フレッド・アステア映画で素晴らしいダンスをたくさん創作してきたハーメス・パンが、振付だけでなくベティのパートナーとしてストイックなタップ・デュエットをしてしまうレアな作品。そのベティが沢山のコーラス・ガールを従えてボクシングのグローヴをつけて歌い踊る“I Heard The Birdies Sing”というナンバーの驚くべきは、後半白幕にベティの影が映りベティが自分の影と戦い出すのです。正にアステアの映画『有頂天時代』での名タップ・ナンバー“Bojangles of Harlem”みたいな展開になるのですが、ハーメス・パンという人も面白い人で、1930年代にアステアの為に振付したステップやダンス・スタイルを40年代になってベティ・グレイブルやリタ・ヘイワースのミュージカル作品のあちらこちらに平気で使いまわしたりしています。多分《フレッド・アステア公認》だったのでしょうね。
『これが陸軍だ』(1943年・日本劇場未公開)
ジョージ・マーフィ主演、アーヴィング・バーリン音楽のミュージカル大作。本物のアメリカ兵がブロードウェイの舞台で歌い踊った!という嘘みたいな伝説の作品。当然の事ながら黒人兵士には黒人兵士だけのミュージカル・ナンバー“What The Well Dressed Man in Harlem Will Wear”が用意されており、ゲスト出演のボクシングのヘビー級チャンピオン、ジョー・ルイスがゴジラの様に堂々と登場します。
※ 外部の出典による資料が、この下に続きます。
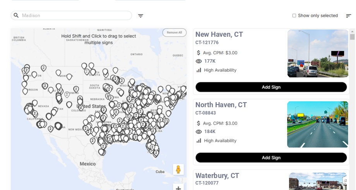Click North Haven's impressions eye icon

[x=199, y=132]
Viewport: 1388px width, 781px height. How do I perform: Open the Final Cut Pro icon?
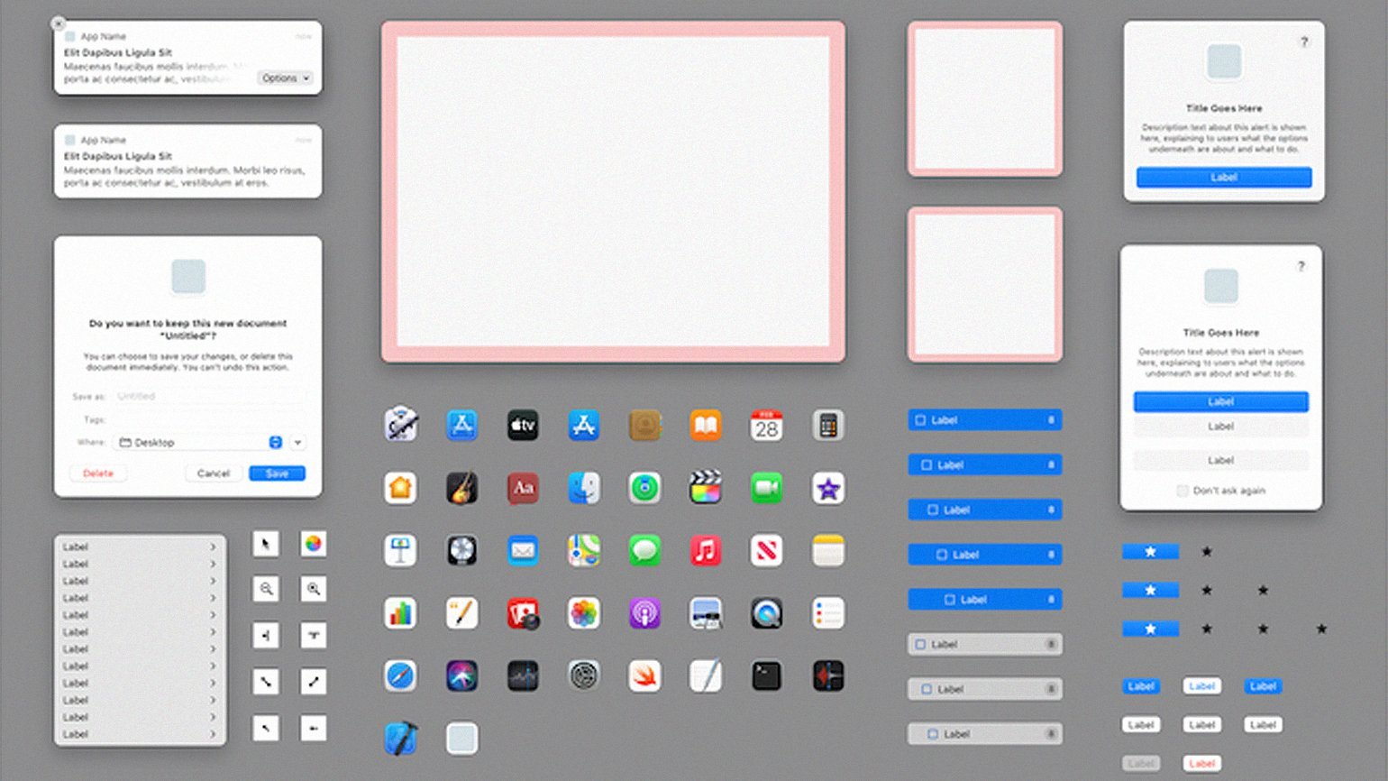coord(706,488)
目の前に用意されたパンチングボールをリズミカルに叩くのが格好いいです。やがて、リズム感の良い黒人兵達のタップ・ダンスが始まりアクロバットを絡めたコミカルなタップがあり、最後は再びセンターにジョー・ルイスが現れ敬礼して幕となります。大変ショーアップしたミュージカル・ナンバーであります。
『いつも上天気』(1955)
ジーン・ケリーとシド・チャリース主演のMGMミュージカル映画。
ジーン・ケリーはプロ・ボクサーのマネージャー役、恋人役のシド・チャリースがボクシング・ジムに顔を出してボクサー達と歌い踊るのが“Baby You Knock Me Out”という素晴らしいミュージカル・ナンバーです。シドは音痴なのか?どの映画でも歌のほとんどを吹き替えてますが、ここでは音楽にあわせた早口だったり、叫んだり、声を張り上げるだけなので実際の声でナンバーをこなしています。ジャック・デンプシー、ジーン・ターニー、マックス・ベアら往年のチャンピオンの名前を早口で並べるシドの滑舌の良さ、キャロル・ヘニー指導によるシドのスマートな動きと、ジーン・ケリー振付による男性ボクサー達の動きに迫力があって私はこのダンス・ナンバーが大好きです。
もしコズミック出版のシリーズに『ボクシング映画』の第3弾があったら是非上の3作品を加えて頂きたいものです。